COPD is characterized by chronic bronchitis and lung parenchymal destruction (emphysema). Parenchymal tissue from current smokers with COPD contained lower levels of total albumin, but had proportionally greater levels of carbonylated albumin (Alb-CO), compared with individuals with normal lung function (67). Decreased albumin levels in current smokers with COPD could contribute to increased oxidant burden and, consequently, to oxidative tissue injury. Lung tissue from current smokers also contained lower levels of highly Alb-CO compared with lung tissue from ex-smokers and nonsmokers. The mean concentration of Alb-CO in lung tissue was identical in ex-smokers and nonsmokers (67). This suggests that smoking cessation could prevent, or at least limit, albumin carbonylation, facilitating the reinstatement of the pulmonary oxidant/antioxidant balance.
Total protein carbonylation levels were significantly greater in the bronchi of patients with COPD, with and without lung cancer, ∼70% of whom were active smokers, compared with non-COPD control individuals, 75% of whom were never smokers (18). Patients with both COPD and lung cancer exhibited greater levels of bronchial MDA-protein adducts, a type of indirect protein carbonylation (Fig. 1) (12, 29), than patients with only lung cancer and control individuals, both with and without COPD. In addition, bronchial MDA-protein adduct levels were significantly higher in patients with lung cancer than in healthy controls. Blood levels of protein carbonylation were significantly greater in all patients affected by lung cancer and/or COPD compared with healthy individuals, particularly in those with both pathologies (18).

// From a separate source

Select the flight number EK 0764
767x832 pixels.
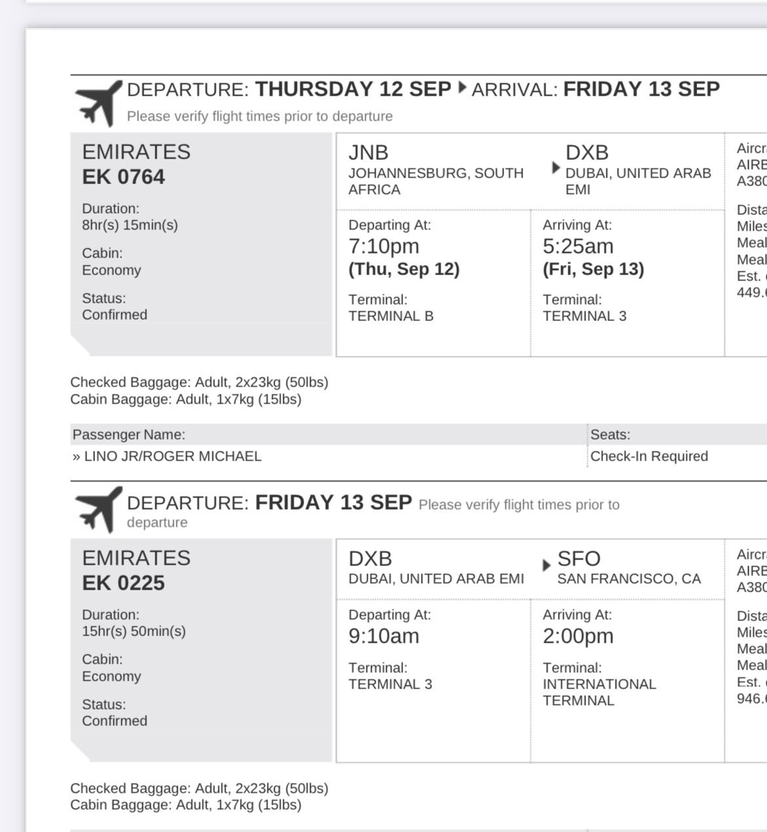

In COPD, protein carbonylation is also a hallmark of limb and respiratory skeletal muscles. Patients with severe COPD showed greater protein carbonylation in the vastus lateralis (quadriceps) and in the diaphragm than controls (19, 89, 120). In the diaphragm, PCO levels correlated with the severity of the disease, whereas HNE-protein adducts, higher in the patients than in the controls, correlated with the respiratory muscle strength (16). Identification of diaphragm PCOs by redox proteomics revealed carbonylation of proteins involved in ATP production and contraction; in particular, carbonylation levels in myosin heavy chain were fivefold greater in severe COPD patients than in controls (89). Furthermore, muscle and blood protein carbonylation levels were correlated. In general, carbonylation of specific muscle proteins could partially contribute to skeletal muscle dysfunction in patients with severe COPD (15). Cachectic patients too, affected by either severe COPD or lung cancer (most of whom were active smokers), exhibited higher total protein carbonylation in both the vastus lateralis and blood (indicative of systemic oxidative stress) than healthy controls (113).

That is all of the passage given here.